ガラクトース血症 (ラテン語のガラクトース血症 - 乳酸 + ギリシャ語 σπίθα ἡ σάρκος 「イコリア」、古代ギリシャ語 ὁ νεφρός ὑμνή 「腎臓」、つまり尿を生成する腎臓 [2]、頻度は低いですが μ ωτᾱλ λώσα 「尿」 [3]、[4] ) は、酵素ガラクトキナーゼの欠乏または過剰によって引き起こされる一群の遺伝性代謝障害です。この疾患の名前は、臨床症状に、血中へのガラクトースおよび/またはガラクトース-1-リン酸の過剰な侵入による消化管の症状と、酵素欠乏による神経系のさまざまな欠陥の両方が含まれる可能性があるという事実によるものです。しかし、ガラクトシダーゼ欠損症が発生します。この病態の両方の変種はガラクトース血症と呼ばれます [5]。

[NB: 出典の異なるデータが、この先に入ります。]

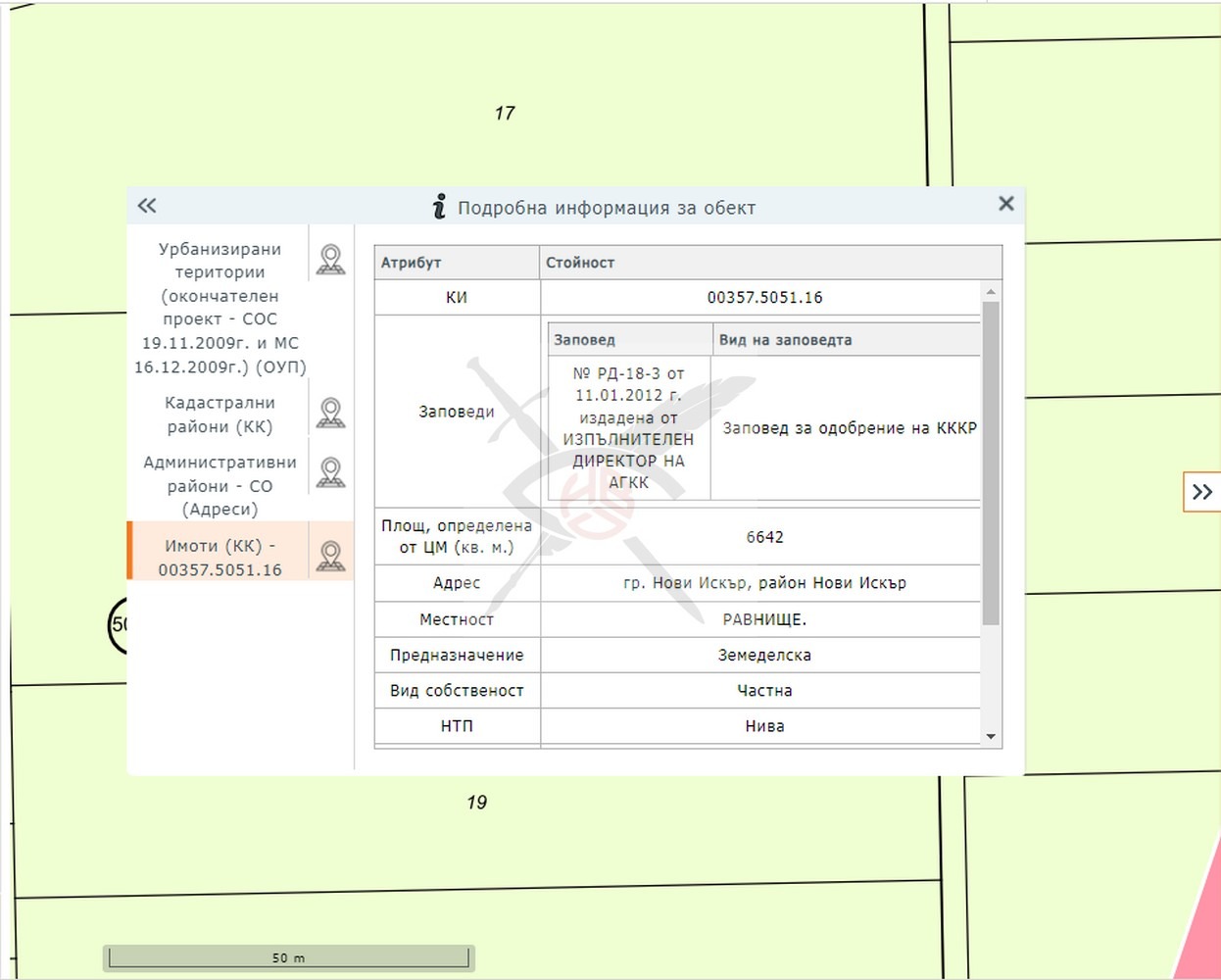
Task: Click parcel number 19 on map
Action: tap(477, 803)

ガラクトース血症またはガラクトズーリアは、ガラクトース原性糖尿病および遺伝性溶血性貧血とも呼ばれますが、どちらか一方はそれに関連しません。ガラクトースは、全乳、チーズ、バター、ヨーグルトなどの牛乳や乳製品に含まれていますが、カッテージチーズには含まれていません。ガラクトース症は、ガラクトース不耐症として現れるかなりまれな遺伝病です。科学者たちは、ガラクトース血症は、ガラクトキナーゼによってコードされるタンパク質構造の遺伝的欠陥によって特徴付けられると考えています。これらの構造は、ガラクトースをガラクト-1-リン酸に変換する反応を触媒します。それらのいずれかが損傷すると、重要な代謝プロセスに必要なブドウ糖供給のほんの一部であっても、体が利用できなくなります。新生児のガラクトース血症性ガラクトース糖尿病の発症は、通常、劣性遺伝によって引き起こされる、第 8 染色体上の GALTL 遺伝子の欠損に依存します。これらの変異を持つ患者は通常、体が食物からの大部分のガラクトースをグルコースに変換するのに役立つ酵素ガラクトシダーゼを十分に生成しないにもかかわらず、腸の細胞膜を通ってガラクトースを正常に輸送し、体内に吸収します。十分なレベルの消化ガラクトースを持たないまま成長する成人では、ホスホガラクトキナーゼが欠乏しており、この糖のレベルは高いままです。このことは、セリアック病の病歴や常染色体劣性または明らかにサイレントなホスホガラクトシダーゼ欠損症の病歴のない母親から生まれた一部の幼児において、ヘモグロビンレベルの低下と溶血症状の発現が再発性の急性ガラクトース血症性低血糖症を引き起こすことによって示されています。これらの患者は溶血性貧血を発症するリスクがあることがよくあります。